“I deserve him back like this,” she said. But he was gone. The dead whistle in summer through fixed teeth, stones are gently raised on riverless cracked banks, and in the mildness of the small town, roped in from the desert, spectators, with boots on teetering rails, stare up and down empty, flickering streets. Whole families wander the surrounding country, hands in pockets, kicking sticks of shale and overturning rare bits of wood.
Ma perspired in the darkness. Ahead she saw Luke’s lister drill, squat, unhitched, tilted against the slope of the dam, seeds mildewing in its coffin box, burned out and black like a piece of armor on a battle hillside. Drawn to equipment, to a wagon loose in a field, to the numberless, lopsided wheelknives of a harrow abandoned by the trickling stream, she touched the rusting metal.

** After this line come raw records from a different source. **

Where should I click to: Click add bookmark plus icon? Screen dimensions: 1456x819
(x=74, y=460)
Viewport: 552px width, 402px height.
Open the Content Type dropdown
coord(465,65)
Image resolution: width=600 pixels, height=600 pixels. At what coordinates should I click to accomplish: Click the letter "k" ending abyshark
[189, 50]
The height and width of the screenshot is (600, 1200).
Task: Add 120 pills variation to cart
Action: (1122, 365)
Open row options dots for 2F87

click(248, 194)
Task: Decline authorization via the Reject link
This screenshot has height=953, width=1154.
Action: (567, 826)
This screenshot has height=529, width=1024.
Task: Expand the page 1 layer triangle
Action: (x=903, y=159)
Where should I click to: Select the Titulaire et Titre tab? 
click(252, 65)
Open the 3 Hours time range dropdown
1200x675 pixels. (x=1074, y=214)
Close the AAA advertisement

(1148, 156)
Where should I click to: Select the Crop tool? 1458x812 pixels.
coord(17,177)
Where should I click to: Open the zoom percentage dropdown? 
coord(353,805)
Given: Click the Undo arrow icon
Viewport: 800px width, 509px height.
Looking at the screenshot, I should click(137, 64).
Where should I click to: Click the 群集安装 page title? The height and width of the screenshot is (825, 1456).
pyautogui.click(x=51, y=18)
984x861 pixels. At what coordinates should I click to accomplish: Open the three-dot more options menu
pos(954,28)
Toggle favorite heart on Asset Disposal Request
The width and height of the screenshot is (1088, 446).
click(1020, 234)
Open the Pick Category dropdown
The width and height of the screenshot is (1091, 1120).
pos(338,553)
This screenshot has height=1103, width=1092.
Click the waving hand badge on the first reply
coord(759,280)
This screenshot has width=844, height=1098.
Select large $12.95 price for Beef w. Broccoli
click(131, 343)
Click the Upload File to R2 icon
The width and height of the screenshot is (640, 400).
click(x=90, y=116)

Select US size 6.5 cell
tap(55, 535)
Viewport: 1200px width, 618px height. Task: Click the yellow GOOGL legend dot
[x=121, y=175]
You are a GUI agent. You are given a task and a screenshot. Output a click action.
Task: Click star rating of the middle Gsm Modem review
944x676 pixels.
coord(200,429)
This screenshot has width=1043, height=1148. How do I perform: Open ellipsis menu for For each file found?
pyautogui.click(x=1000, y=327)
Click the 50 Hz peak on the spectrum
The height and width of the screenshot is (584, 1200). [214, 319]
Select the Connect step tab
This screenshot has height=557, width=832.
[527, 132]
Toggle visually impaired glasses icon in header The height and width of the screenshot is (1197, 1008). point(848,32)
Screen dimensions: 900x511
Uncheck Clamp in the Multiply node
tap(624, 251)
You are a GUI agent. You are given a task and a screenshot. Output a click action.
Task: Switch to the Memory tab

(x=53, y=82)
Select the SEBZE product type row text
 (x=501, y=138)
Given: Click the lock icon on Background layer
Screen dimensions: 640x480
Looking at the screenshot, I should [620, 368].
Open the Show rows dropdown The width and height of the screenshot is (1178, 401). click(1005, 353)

Ma climbed to the worn crosstree — bolt and chain clinked beneath her — and holding to the locked brake handle settled herself to rest on the driver’s seat. Her feet dangled, heels thudded against the hollow wood. She leaned forward, chin in scarred hands, and breathed faintly the odor of horses long since unharnessed from the burden. Miles from the Lampson place, seated quietly in the middle of acres which only Luke dared tread upon in daylight, Ma moaned and nodded as if she had lost him only the day before.
“I’ve let him pass me by tonight.”
But, eyes staring at the flat of her apron, face buried in stiff fingers, she could not hear the quiet footfall, the close deliberate opening of the earth, the parting of the weeds.
She could not see behind her.
o n impulse, throwing off his coat, Cap Leech, in the days when he could shave a cow’s heart thin as glass and determine with one look beneath the sheets the life span of the stricken, dared to extract the secret of a dead woman; on a wintry morning, having arrived according to law too late, he attended the birth of Harry Bohn. The mother, dead but a moment; gave up the still live child in an operation which, hurried and unexpected, was more abortive than life saving and, when the doctor drew back, lapsed into her first faintly rigorous position. The son, fished none too soon from the dark hollow, swayed coldly to and fro between his fingers. Leech left his scalpel stuck midway down the unbleeding thigh, buried the wailing forceps in his shiny bag, stepped outdoors with the infant and disappeared, thereafter, through all his career, barred from the most fruitful of emergencies.
But attendance at the surrounded bedside was not his special pleasure, he was not keen to treat night after night the umbilical cord like a burnt cork. He did not care for the sight of a swelling that decreased and felt no duty to bring relief to a woman lying in a shaft of sunlight. Her only discoloration was for a purpose, and Cap Leech believed in the non-usefulness of burst organs; no good could come of it.
In the days following his clandestine operation upon the corpse, days of smooth cheeks and high collar, he teetered between the whiteness of a hall and the spotted robe tied behind the sufferer’s back. His training had begun with a set of wired bones in a dry box — he had clicked the teeth — and ended with poppy leaves smoldering in a pharmaceutical brass dish. Unguentine on the tip of his finger, reference to the tight page of a textbook, a limb swaddled in lay wrappings of bandage, the count of clear blood cells like constellations; with spectacles and shaved temples he took to searching coal bins for the wounded.
Cap Leech was no more a midwife. A family of one son and one unborn had been abandoned for earaches and faeces smuggled in milk bottles when he set out with a few sticks and powders for thirty years practice among those without chance of recovery, doomed, he felt, to submit. With him went the child whose features he had touched off by a slight grazing of the tongs.